Chemical modification and cross-linking of neurophysin tyrosine-49.

Abstract

Photoaffinity labeling of the single neurophysin tyrosine, Tyr-49, with Met-Tyr-azido-Phe amide has been reported to inhibit both neurophysin self-association and peptide binding. Accordingly, we investigated the functional consequences of modification, principally by tetranitromethane, of Tyr-49. Tetranitromethane-mediated tyrosine-tyrosine cross-linking permitted synthesis of covalent neurophysin "dimers" and of peptide-protein conjugates, the latter potentially analogous to the photoaffinity-labeled product. The self-association and binding properties of the covalent dimers were found to be similar or enhanced relative to those of the native protein. In contrast to the photoaffinity-labeled product, covalent conjugates of Tyr-49 with the ligand peptides Met-Phe-Tyr amide, Phe-Tyr amide, and Tyr-Phe amide also generally exhibited normal or increased binding affinity for exogenous peptide; a subfraction of the Phe-Tyr amide adducts showed evidence of reduced affinity. Diiodination of Tyr-49 had no significant effect on binding. However, among the products of tetranitromethane treatment in the absence of peptide was a novel inactive non-cross-linked product, representing modification only of Tyr-49 but containing no demonstrable nitrophenol. As evidenced by circular dichroism and nuclear magnetic resonance (NMR), this product was not significantly unfolded and retained the ability to self-associate.
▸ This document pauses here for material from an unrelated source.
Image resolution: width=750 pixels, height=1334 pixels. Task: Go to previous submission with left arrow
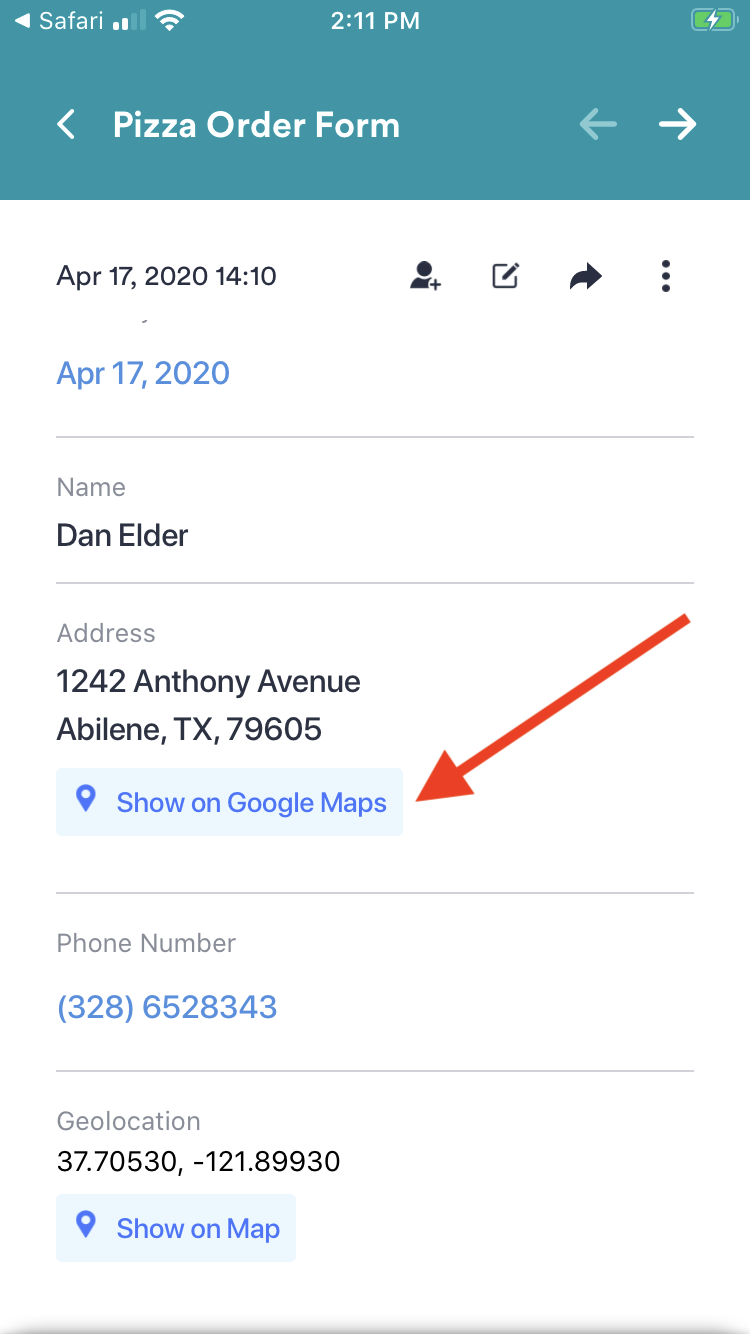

These latter results provide the strongest evidence thus far of a role for Tyr-49 in peptide-hormone binding. The disparate effects of different Tyr-49 modifications are collectively interpreted and reconciled with NMR data and the properties of the photoaffinity-labeled protein to suggest potential mechanisms of Tyr-49 participation in binding and the probable orientation of Tyr-49 relative to peptide residue 3 in neurophysin complexes.